Never mind also that this institution being public should subscribe to basic rules of procurement, which it did not. I have heard NSSF apologists like Andrew Mwenda and Simon Kasyate argue that the project of building cheap housing facilities for workers is noble and other than kill the entire project, let’s sort out the players but let the project proceed.
I find this fallacious but I will come to it later. Now, let’s begin with Minister Mbabazi. Obviously he has a right to sell his land at the highest price possible as an individual, but surely, when the buyer is a public institution and the price under contest, we surely can’t just look the other side and quote forces of demand and supply at play. We are right in thinking the deal could have been cut backdoor.
And as for NSSF, I sympathise with the guys there. Look at the MD, he might have all the Accounting diplomas and degrees one can have but poor Chandi is just 36 years. This is a boy. He might have been a senior partner at Price Waterhouse but for crying out loud, he is a boy—yet to cut his teeth.

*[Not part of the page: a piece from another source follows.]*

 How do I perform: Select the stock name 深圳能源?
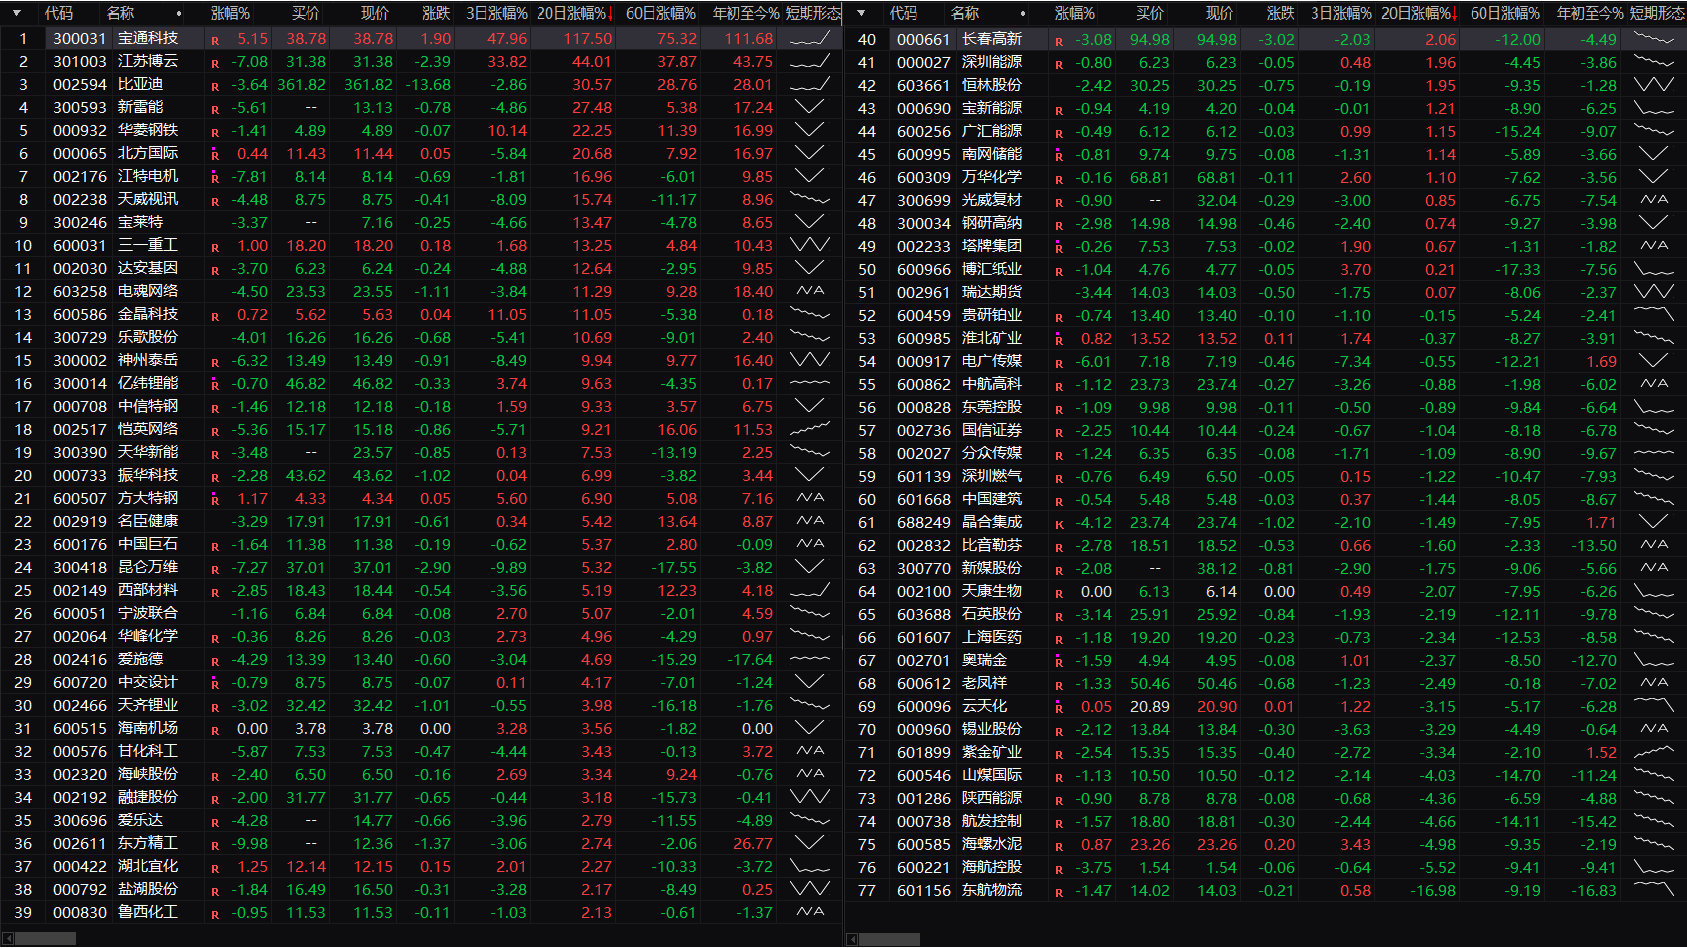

Ok, picture Chandi sitting in his chair in his office, then guess who walks in? Minister Amama Mbabazi. Chandi springs from his chair, offers his hand, which Mbabazi shakes patronizingly. The minister then breaks the ice—tells the young man about the Temangalo land and how NSSF can carry out a profitable venture there.
All the young man has to do is call a board meeting and market the deal. Of course the above scenario is a creation of mind, but look, you can’t downplay the influence of politics here.
In 2001, Tezira Jamwa, mother to Chandi Jamwa lost her Tororo Parliamentary Seat which she had occupied since the CA days. The victor against her was Dorothy Hyuha, currently Minister without Portfolio. With her political future dwindling, the NRM resuscitated it by making her RDC. Look, why won’t a son of this lady, whose basic political survival has depended on the system, feel compelled to reward the godfathers?
Ok, back to those who think the bathwater should not be spilled with the baby. People like Mwenda think that the project, albeit dogged by procedural problems, should go ahead, considering how badly workers need houses. It is for this reason that he has used unflattering terms to describe the IGG, who has come out to block the venture.
In the late 1990s, the National Housing and Construction Company constructed low-cost houses in Mpumudde Estates in Jinja. But besides it, was another cheaper estate of middle-class citizens. These citizens saw in this new estate the opportunity to upgrade their status. They formed an association and began lobbying the Corporation over rates of purchase.
As the negotiations hit high gear, a certain senior lady politician from Busoga stormed the scene. She went on and offered a higher price for the estates, locking out the mass of workers. She then went on to even ask for much higher rates than what the Housing Corporation was asking for.
That is the kind of lie NSSF apologists want us to swallow. A housing estate will be built and do not get surprised to see Mbabazi buying it off, only to become an even tenacious landlord.
Workers, let’s not land for the bait. If NSSF feels like building us houses from our deposits, let us enter an agreement with them. Let us negotiate before the project is undertaken using the strength of our deposits. Let us own the houses before they are built. Short of that, the circles will continue. The wolves shall continue devouring us, and like Boxer in Animal Farm, we shall work harder!!!

Remember, in opposing this daylight robbery, we stand to lose nothing but our chains!!